ISLAMABAD: UNICEF Pakistan Chief of Field Office in Balochistan, Gerida Birukila, has regretted that the body’s funding appeal for $39 million was still less than a third funded while the needs of children hit by devastating floods in Pakistan were continuing to grow.
The flooding has affected 33 million people, 16 million of which are children. Over 3 million of those children need immediate life-saving support, the United Nations refugee agency has said. Total deaths are close to hitting 1,600, with nearly a third of them children.
“The world needs to come together and help the children in Pakistan,” Birukila said at a press briefing at the Palais des Nations in Geneva on Tuesday.
“Our funding appeal for $39 million is still less than a third funded, and the needs of children will only continue to grow. Together we can save lives by delivering lifesaving health, nutrition, WASH [water, sanitation and hygiene], protection, and education services to every child in Pakistan who needs them the most.”
“Even after three weeks, large parts of the flood-affected areas are still submerged under water. Many of the roads and bridges have either been washed away or damaged. Thousands of families in the 81 calamity-hit districts are still cut off and desperately need support. Families have no food, safe water or medicines.
“Lack of food means a lot of the mothers are now anaemic and malnourished and have very low-weight babies.”
UNICEF has set up 71 mobile health camps, and temporary learning centers to help children cope with trauma.

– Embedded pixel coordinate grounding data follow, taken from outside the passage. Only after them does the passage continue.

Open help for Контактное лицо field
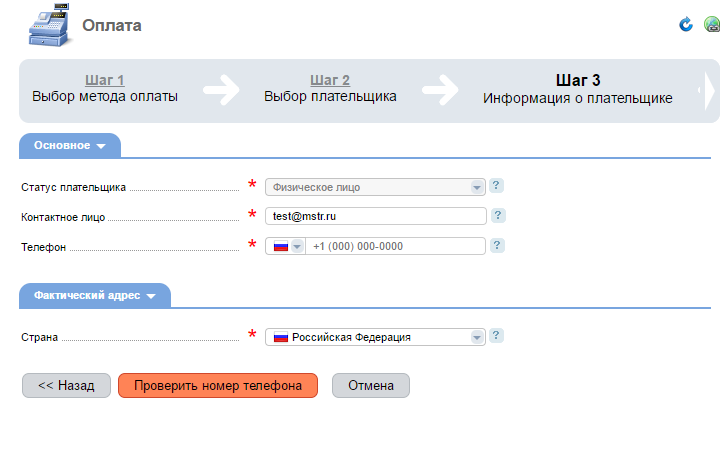The image size is (728, 451). click(x=498, y=216)
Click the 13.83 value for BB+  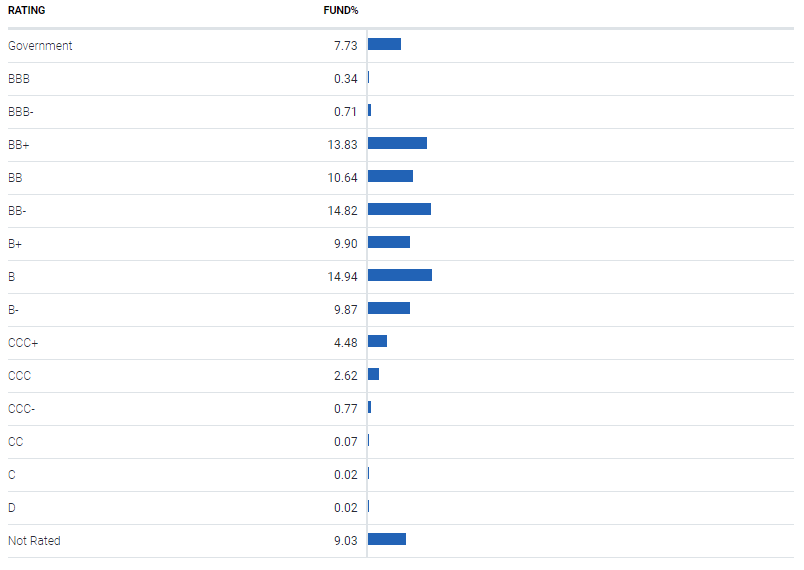click(x=342, y=145)
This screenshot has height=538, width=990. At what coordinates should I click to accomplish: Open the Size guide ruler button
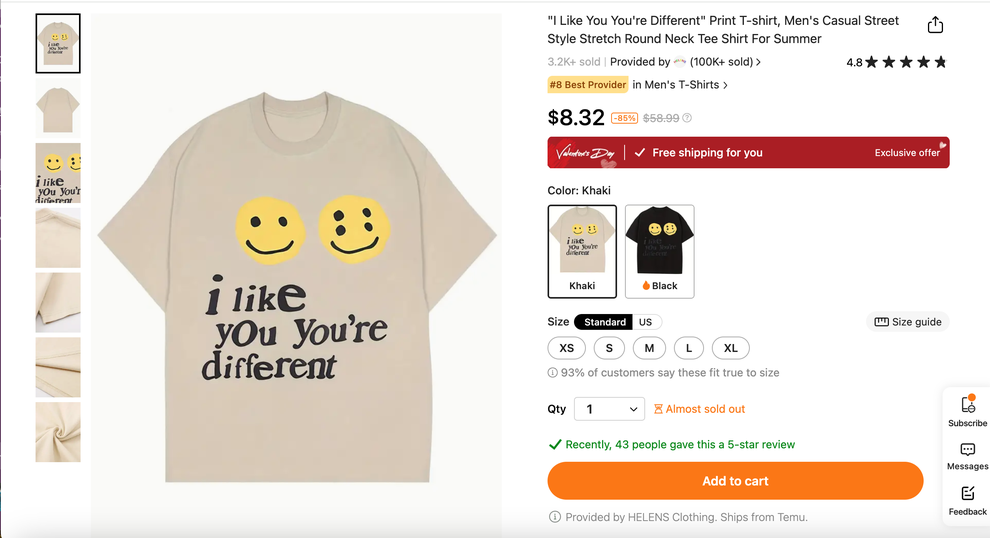pos(908,322)
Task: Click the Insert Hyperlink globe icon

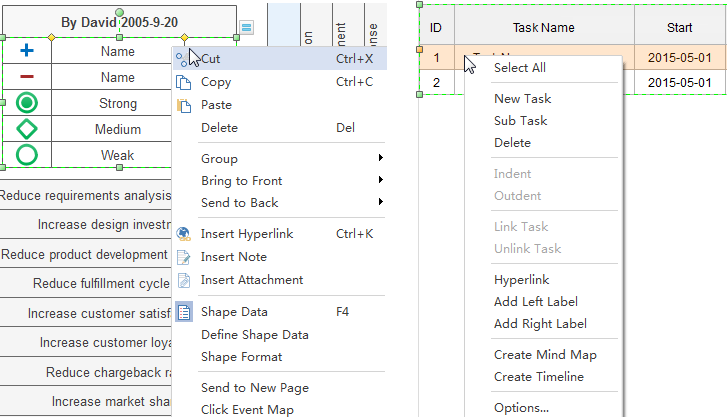Action: (183, 234)
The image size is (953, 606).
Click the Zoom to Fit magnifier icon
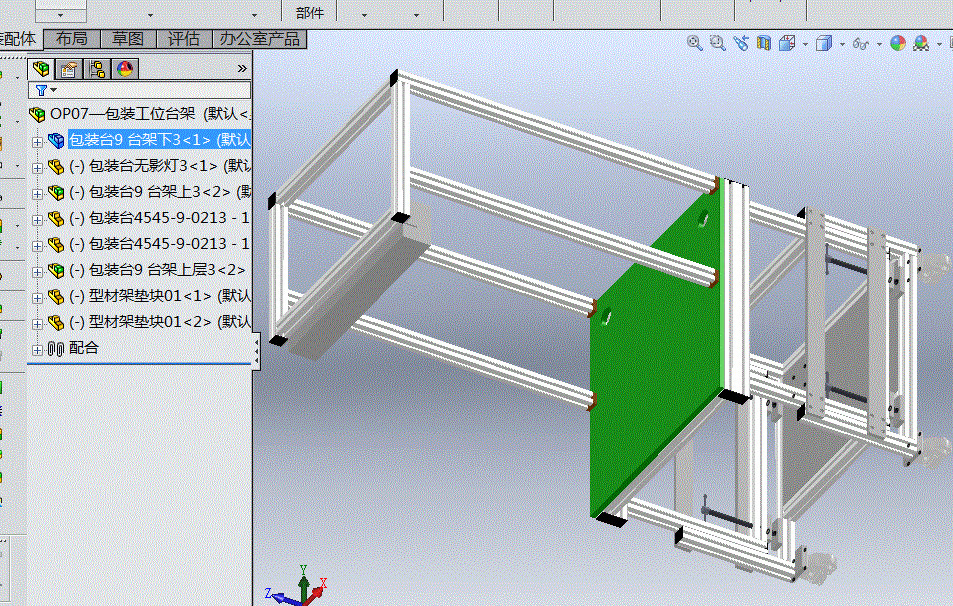click(x=695, y=43)
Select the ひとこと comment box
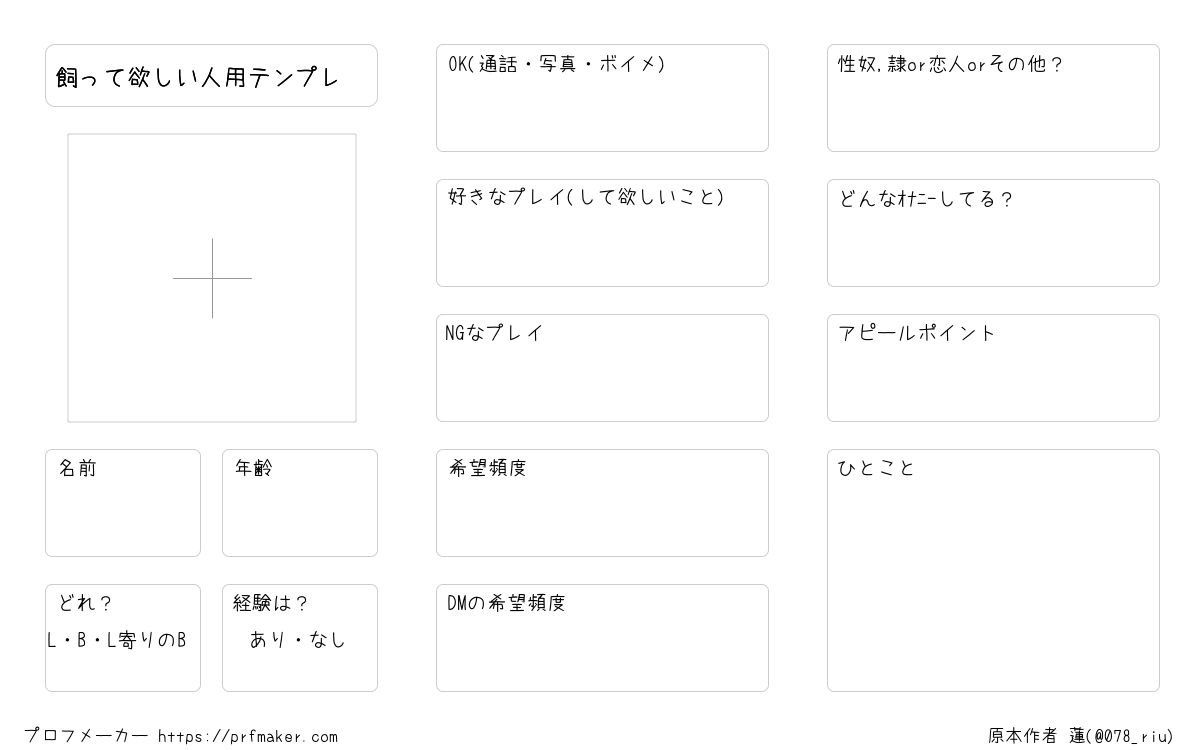 click(993, 570)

Officials are warning they now risk losing control of the spread of infections in a dire situation UNICEF has described as “beyond bleak.”
Hundreds of thousands of people displaced by the floods are living in the open and as flood waters spread over hundreds of kilometers (miles) start to recede — which officials say may take two to six months — stagnant waters have led to diseases like malaria, dengue fever, skin and eye infections and acute diarrhea.